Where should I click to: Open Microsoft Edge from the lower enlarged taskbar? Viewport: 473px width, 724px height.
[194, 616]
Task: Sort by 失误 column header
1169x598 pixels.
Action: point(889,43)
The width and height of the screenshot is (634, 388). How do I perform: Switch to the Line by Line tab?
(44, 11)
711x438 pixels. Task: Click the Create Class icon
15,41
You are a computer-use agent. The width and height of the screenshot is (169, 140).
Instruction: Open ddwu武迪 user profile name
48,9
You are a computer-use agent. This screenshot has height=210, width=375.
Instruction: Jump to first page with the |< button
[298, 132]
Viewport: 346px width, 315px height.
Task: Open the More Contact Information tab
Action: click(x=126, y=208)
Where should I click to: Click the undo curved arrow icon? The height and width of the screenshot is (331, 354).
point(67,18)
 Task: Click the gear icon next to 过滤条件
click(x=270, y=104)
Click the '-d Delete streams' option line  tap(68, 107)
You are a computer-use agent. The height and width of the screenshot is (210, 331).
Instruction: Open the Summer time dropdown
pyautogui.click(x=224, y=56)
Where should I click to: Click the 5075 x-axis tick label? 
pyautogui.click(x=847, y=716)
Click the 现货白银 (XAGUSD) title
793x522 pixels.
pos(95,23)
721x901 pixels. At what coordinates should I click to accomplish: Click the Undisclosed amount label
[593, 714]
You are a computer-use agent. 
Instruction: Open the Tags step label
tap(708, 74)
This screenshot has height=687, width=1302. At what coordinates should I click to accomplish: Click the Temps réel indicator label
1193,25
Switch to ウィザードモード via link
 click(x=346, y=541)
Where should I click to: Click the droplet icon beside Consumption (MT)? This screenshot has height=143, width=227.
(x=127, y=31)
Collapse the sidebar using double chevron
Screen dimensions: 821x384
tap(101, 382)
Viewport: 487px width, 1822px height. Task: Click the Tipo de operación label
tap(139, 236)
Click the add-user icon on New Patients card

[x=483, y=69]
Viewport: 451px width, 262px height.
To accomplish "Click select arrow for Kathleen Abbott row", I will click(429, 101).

PROBLEM STATEMENT: Across the entries above, find each line with the word "agent" and please copy it out.

RESPONSE:
You are a computer-use agent. The width and height of the screenshot is (169, 140).
You are a computer-use agent. This screenshot has height=210, width=375.
You are a computer-use agent. The height and width of the screenshot is (210, 331).
You are a computer-use agent. 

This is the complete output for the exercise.